His wife and he have been such great friends to me and taught me a lot
about music I was too young to see. Going back to the Brenda Lee comment,
and Gene Pitney ... I was introduced to them by John. He's been a tutor of
sorts. The guy saw Hendrix and was sitting down. The whole crowd was
sitting down. He saw the Who open for the Doors. He himself has more
information than probably the institution to which he's being inducted
into tonight.
"Okay, at this point I've spoken long enough. We're going to hear
three or four Ramones songs. And after this, I'm sure the evening will
move quickly. But it's the Ramones and it's punk rock and I'm just about
finished and I hope you're okay with that. Apparently you're not. Fuck
you. Take it easy, Eddie. All right.
"The last thing I was going to say was about when the Ramones'
manager Gary Kurfirst first talked to me. He said there was a night back
in December of the year 2000. He got a phone call from Joey Ramone. Joey
had had an accident in front of his apartment. He slipped and fell on some
ice. I guess he was just lying there for a bit, tangled up. He ended up
breaking his hip. He wasn't getting any help. People were just walking by,
either side of him.
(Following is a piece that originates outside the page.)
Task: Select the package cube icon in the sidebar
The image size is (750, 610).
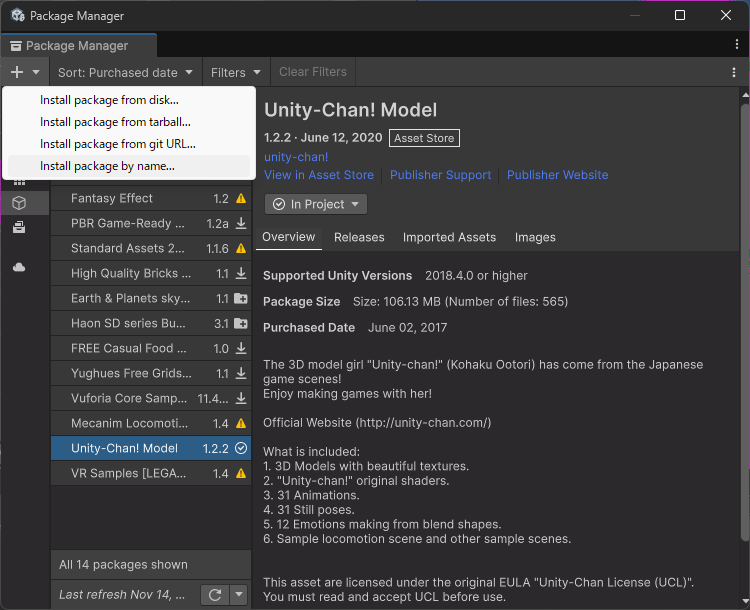Action: (x=19, y=203)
He was pretty upset by it. At the end, I guess he
called Gary and he said, "The worst thing about it was that no one
would help me. I was down and nobody would help me."
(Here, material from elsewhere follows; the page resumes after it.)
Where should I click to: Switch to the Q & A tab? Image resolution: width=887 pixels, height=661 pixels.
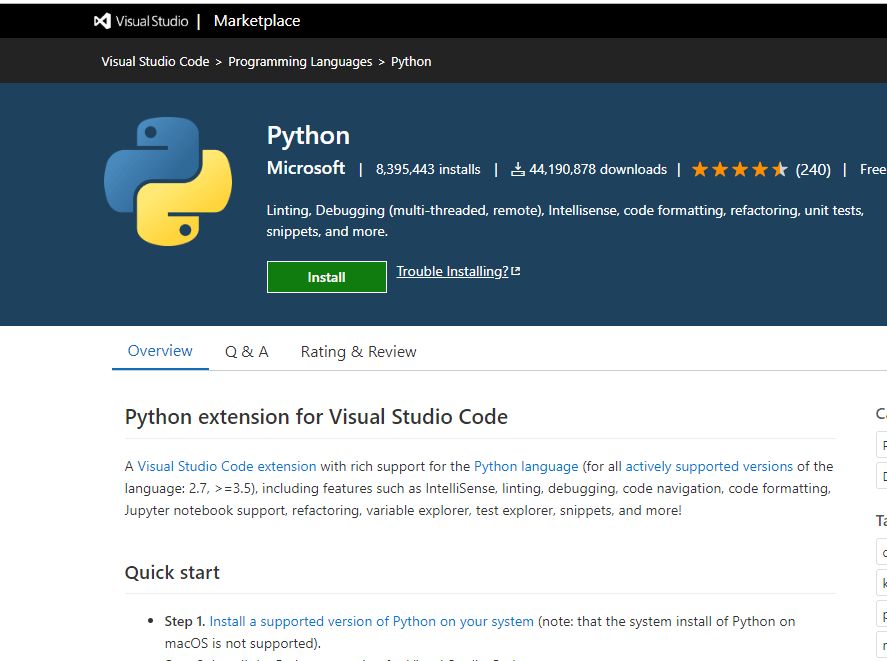(x=246, y=352)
"Maybe they didn't know it was Joey Ramone. He was tangled in black
hair and they thought he was a bum or whatever. But in a way, it's only
mentioned because it's analogous to the Ramones' career. It's hard. Then
obviously Joey died on Easter of 2001, less than a year ago. I'm sure he
would have loved to be here tonight.
"The only reason I mention that is that's why tonight's really
important and special. Because I'm sure there's a number of bands and
people who never get to be up here and never get to be brought up before
all you people and applauded. I thought that would probably happen with
the Ramones. Something very unusual is happening here tonight, and that is
that this industry is paying some respect to the Ramones. So with the
power invested in me, I'd like to induct Joey, Johnny, Dee Dee, Tommy,
Marky, CJ, which we've talked about. The Ramones.